You may be alarmed, knowing this to be my preferred method of study, and think I need tips on how to improve my TIME MANAGEMENT skills. But really, I don’t need them. Despite the frequent pseudo-anxiety attacks I suffer before every exam, and despite the noticeable pain Brandon endures during my study marathons, I consider my method flawless. I can, then, certainly give you advice on how to perfect your own procrastination technique – I am sure you are working on it. And I am sure I can be of help.

This animation proved to be very inspirational through my own work with procrastination – check it out to get started with yours.

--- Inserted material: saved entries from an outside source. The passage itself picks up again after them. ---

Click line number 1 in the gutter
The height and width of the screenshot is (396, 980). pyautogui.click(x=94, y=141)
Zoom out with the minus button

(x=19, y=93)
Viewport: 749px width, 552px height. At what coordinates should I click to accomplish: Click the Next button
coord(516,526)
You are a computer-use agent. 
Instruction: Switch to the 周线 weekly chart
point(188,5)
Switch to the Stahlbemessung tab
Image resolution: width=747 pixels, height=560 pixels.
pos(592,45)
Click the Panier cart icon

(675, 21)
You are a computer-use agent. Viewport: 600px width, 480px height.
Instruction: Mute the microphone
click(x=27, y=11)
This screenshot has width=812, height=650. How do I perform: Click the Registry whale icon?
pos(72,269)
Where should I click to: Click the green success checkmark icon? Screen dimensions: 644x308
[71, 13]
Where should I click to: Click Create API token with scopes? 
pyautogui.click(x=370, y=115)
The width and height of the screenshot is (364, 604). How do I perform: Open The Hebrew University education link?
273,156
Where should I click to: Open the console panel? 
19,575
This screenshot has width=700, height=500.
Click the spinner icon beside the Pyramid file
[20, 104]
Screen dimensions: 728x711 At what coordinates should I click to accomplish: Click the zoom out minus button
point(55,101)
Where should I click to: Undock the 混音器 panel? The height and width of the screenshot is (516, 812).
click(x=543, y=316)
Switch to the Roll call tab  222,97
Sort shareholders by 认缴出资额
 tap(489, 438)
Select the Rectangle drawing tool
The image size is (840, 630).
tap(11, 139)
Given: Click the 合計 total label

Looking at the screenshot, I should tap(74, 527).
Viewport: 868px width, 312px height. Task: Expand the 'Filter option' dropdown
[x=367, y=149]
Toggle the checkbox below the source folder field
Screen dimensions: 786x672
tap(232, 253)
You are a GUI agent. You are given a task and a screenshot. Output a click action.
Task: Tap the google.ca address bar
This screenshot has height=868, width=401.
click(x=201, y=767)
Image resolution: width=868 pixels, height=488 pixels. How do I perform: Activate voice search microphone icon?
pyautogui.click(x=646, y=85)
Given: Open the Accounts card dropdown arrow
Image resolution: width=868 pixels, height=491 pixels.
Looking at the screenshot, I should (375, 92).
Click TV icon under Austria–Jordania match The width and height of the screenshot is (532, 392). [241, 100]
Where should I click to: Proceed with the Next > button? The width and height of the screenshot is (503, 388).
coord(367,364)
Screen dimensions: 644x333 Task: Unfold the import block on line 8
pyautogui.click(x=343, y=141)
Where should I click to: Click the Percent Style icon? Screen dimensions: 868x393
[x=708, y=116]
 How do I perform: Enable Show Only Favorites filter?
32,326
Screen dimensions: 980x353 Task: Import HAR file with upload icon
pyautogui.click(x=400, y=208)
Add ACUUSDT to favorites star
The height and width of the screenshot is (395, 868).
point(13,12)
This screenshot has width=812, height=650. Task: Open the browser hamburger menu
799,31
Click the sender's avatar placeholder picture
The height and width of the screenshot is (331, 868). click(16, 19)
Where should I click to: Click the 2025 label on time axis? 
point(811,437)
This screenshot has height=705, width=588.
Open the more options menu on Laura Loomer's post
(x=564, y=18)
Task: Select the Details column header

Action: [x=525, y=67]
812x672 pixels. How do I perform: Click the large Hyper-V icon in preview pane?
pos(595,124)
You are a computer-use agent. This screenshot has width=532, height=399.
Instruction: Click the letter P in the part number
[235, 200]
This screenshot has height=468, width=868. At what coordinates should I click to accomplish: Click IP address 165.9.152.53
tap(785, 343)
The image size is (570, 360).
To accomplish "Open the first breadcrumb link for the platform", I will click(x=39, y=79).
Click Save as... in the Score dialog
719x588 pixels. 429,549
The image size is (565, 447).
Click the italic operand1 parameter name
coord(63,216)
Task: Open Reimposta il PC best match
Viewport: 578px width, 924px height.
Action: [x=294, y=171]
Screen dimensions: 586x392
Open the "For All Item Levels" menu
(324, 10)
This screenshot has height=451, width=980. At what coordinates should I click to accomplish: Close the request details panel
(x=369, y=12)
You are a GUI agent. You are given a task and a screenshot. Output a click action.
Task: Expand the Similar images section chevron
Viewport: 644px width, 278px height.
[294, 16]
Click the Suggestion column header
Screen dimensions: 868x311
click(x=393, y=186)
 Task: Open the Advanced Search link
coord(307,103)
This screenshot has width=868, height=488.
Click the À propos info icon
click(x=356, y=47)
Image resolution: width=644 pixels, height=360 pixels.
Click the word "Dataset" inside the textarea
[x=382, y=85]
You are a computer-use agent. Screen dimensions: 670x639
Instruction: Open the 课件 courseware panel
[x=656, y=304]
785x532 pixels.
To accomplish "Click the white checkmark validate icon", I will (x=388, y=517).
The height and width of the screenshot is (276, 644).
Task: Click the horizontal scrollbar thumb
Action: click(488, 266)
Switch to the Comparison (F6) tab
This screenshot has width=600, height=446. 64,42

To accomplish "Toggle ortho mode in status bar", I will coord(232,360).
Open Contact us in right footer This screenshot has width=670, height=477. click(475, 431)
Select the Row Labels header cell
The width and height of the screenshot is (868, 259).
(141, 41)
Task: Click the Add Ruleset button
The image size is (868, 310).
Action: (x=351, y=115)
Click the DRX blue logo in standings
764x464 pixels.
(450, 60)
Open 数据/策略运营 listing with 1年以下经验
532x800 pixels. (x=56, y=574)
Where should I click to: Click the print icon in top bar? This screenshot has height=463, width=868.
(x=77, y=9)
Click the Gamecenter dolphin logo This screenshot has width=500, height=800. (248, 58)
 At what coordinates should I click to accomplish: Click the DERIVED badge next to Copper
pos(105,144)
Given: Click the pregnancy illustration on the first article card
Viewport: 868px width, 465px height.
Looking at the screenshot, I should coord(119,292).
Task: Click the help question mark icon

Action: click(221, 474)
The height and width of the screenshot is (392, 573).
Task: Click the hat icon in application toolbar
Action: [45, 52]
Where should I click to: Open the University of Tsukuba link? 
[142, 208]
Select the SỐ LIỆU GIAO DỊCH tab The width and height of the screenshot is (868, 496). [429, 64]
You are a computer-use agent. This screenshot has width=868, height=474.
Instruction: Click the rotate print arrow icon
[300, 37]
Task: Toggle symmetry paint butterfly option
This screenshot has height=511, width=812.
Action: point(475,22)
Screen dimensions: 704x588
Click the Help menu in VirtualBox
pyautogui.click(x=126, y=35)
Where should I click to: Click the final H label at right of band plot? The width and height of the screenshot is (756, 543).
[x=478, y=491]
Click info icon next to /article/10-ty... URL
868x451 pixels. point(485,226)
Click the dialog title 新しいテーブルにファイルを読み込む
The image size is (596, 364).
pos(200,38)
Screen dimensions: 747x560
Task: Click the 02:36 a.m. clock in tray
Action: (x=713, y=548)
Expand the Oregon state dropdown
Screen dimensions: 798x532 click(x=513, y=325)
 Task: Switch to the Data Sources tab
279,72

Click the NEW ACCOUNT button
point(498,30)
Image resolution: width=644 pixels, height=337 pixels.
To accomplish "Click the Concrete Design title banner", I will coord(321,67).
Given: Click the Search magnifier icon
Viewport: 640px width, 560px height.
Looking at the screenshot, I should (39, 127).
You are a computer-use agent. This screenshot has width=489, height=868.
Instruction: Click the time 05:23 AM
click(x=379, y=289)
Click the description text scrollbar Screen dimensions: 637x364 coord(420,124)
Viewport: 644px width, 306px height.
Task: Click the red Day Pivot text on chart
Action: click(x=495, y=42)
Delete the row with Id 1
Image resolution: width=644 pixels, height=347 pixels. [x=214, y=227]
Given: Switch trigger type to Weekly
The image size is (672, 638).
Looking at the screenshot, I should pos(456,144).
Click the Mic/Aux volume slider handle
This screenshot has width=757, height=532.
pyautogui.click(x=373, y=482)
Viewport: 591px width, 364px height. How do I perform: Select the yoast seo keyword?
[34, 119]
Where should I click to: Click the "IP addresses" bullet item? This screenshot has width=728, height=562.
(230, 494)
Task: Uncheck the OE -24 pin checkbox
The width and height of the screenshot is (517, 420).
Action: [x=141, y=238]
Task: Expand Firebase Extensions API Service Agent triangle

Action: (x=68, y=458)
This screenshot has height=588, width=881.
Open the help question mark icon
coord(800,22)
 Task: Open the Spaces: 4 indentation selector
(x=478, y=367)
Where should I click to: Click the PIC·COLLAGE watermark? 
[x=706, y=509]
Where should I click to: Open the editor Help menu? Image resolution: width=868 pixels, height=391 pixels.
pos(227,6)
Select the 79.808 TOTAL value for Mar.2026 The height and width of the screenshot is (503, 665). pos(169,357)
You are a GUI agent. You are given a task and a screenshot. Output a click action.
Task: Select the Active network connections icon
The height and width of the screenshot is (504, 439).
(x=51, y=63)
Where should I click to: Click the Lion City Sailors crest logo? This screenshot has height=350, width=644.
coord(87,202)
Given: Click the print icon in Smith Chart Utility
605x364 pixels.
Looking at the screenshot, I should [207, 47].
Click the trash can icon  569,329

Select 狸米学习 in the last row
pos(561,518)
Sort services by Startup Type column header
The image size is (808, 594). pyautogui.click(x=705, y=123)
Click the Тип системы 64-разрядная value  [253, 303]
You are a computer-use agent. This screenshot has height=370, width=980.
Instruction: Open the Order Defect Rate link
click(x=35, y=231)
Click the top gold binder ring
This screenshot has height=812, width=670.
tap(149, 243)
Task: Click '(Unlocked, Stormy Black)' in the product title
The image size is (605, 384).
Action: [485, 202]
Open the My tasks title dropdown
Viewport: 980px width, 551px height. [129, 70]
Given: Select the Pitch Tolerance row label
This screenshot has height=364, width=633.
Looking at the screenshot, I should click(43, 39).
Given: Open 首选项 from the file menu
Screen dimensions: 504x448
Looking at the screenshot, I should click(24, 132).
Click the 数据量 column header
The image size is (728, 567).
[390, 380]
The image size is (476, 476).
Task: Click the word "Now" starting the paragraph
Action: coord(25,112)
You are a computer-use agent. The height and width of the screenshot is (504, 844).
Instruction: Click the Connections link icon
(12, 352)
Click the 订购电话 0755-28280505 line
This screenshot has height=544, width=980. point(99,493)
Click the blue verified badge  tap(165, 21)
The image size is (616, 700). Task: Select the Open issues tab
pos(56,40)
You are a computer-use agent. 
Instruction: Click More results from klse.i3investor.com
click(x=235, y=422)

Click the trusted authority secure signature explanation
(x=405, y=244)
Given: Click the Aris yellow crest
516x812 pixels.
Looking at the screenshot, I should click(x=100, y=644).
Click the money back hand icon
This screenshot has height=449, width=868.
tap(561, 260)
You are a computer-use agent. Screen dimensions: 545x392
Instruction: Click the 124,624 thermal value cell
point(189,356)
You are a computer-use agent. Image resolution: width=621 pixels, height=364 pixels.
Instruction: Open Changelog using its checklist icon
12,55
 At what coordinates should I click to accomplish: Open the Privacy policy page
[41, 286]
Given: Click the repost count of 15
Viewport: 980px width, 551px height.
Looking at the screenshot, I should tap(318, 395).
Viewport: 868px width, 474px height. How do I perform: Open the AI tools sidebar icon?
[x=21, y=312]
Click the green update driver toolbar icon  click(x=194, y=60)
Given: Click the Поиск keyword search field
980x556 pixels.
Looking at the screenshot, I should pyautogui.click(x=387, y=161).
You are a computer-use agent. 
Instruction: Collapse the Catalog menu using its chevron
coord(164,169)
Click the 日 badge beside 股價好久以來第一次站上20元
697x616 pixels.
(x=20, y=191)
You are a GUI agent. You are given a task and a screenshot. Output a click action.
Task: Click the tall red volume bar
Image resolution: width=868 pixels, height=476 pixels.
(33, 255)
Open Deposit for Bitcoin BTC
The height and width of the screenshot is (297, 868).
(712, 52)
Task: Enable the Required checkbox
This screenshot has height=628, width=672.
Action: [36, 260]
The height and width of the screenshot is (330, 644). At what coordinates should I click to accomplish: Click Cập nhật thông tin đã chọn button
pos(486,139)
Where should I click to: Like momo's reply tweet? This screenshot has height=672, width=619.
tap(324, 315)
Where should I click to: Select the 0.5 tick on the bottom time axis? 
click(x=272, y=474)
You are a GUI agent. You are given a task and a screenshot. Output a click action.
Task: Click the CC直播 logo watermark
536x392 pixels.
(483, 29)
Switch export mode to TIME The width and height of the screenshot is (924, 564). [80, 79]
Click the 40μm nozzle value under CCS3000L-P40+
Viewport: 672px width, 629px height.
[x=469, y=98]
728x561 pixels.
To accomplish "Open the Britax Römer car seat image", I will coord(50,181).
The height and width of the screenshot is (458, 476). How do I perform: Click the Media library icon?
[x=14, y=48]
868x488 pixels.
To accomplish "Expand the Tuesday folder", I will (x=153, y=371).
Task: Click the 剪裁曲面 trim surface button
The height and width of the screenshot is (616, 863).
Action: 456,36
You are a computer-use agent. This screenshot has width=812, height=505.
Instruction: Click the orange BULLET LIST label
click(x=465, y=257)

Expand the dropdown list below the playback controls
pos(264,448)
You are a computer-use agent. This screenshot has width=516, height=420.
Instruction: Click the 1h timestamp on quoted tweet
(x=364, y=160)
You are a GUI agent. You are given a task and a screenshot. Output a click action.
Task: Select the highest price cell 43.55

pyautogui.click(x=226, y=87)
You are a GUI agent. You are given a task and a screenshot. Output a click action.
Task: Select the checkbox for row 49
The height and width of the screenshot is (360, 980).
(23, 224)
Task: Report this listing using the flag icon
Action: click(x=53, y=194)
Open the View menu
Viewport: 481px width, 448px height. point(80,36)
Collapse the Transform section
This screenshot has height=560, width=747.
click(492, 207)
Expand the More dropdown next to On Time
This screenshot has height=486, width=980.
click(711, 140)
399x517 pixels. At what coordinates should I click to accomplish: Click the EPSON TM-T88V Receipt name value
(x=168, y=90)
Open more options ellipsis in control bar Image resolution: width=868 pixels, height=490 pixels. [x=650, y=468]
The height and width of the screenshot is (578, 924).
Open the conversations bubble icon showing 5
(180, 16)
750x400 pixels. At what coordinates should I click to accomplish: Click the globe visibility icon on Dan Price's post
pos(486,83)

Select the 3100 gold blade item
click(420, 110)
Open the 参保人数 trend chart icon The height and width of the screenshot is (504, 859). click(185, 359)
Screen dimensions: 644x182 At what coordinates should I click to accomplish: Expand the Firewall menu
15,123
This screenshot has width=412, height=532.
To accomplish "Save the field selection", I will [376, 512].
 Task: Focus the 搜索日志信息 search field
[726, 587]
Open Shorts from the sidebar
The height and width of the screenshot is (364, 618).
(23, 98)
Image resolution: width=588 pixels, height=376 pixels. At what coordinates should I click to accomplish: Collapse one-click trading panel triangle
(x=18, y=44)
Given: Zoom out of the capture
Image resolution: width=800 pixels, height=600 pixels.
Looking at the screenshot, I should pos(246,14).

Spring is here. It is time to wake the sleeping blogster.

Much has changed since the Bramanda Band posted last:

I am now trying to decide which of the presidential candidates I dislike LEAST rather than who I am excited about most.

B and I have experienced our first bright pink Ohioan baby shower.

We have realized that a trip to Chicago can cost more than a Florida beach vacation.

We are saying thrilling goodbyes to this little college city as we prepare to move out to the western banks of Michigan.

We have stopped talking about our time in Guatemala and are now talking about our pending summer trip to Peru.

I can finally count the days until the end of my second semester of med school on my fingers and toes.

The crocuses have started poking their little faces out of the worn winter soil.

As we shed our winter coats and our accessory blubber layers, our fingers will become more nimble and our demeanors less cranky and we will be more attentive to writing and keeping our family, friends and fans updated.

So far I have been trying to be vigilantly neutral between my two favorite candidates in the primaries — Obama and Clinton — asserting my conviction that I would be perfectly in favor of either of them if they are to win the democratic nomination. But this morning, as I lay in bed listening to the news of Obama’s latest victories over Clinton on the radio, I felt crushed. And last week, over wine with some friends, the candidates came up and I got bit heated when discussing Clinton’s electability. It’s now apparent that all this time I have been shamelessly posing as a dual supporter while inwardly strongly rooting for Clinton. It’s a drag when you figure out what you want only at the moment you realize it’s gone – well, that statement’s a bit premature in this case, but Clinton’s no longer securely kicking butt all over the country. Anyway, I guess from now on – until the primaries are over, at least – I have to own up to my identity as a staunch supporter of Clinton. And meanwhile I’ll also be quietly practicing my Obama victory dance so as not to be disappointed if he is the eventual winner.

But honestly, in the end, I’ll be happy to vote for either one. It’s quite exhilarating to be excited about politics again and looking forward to the next presidential election.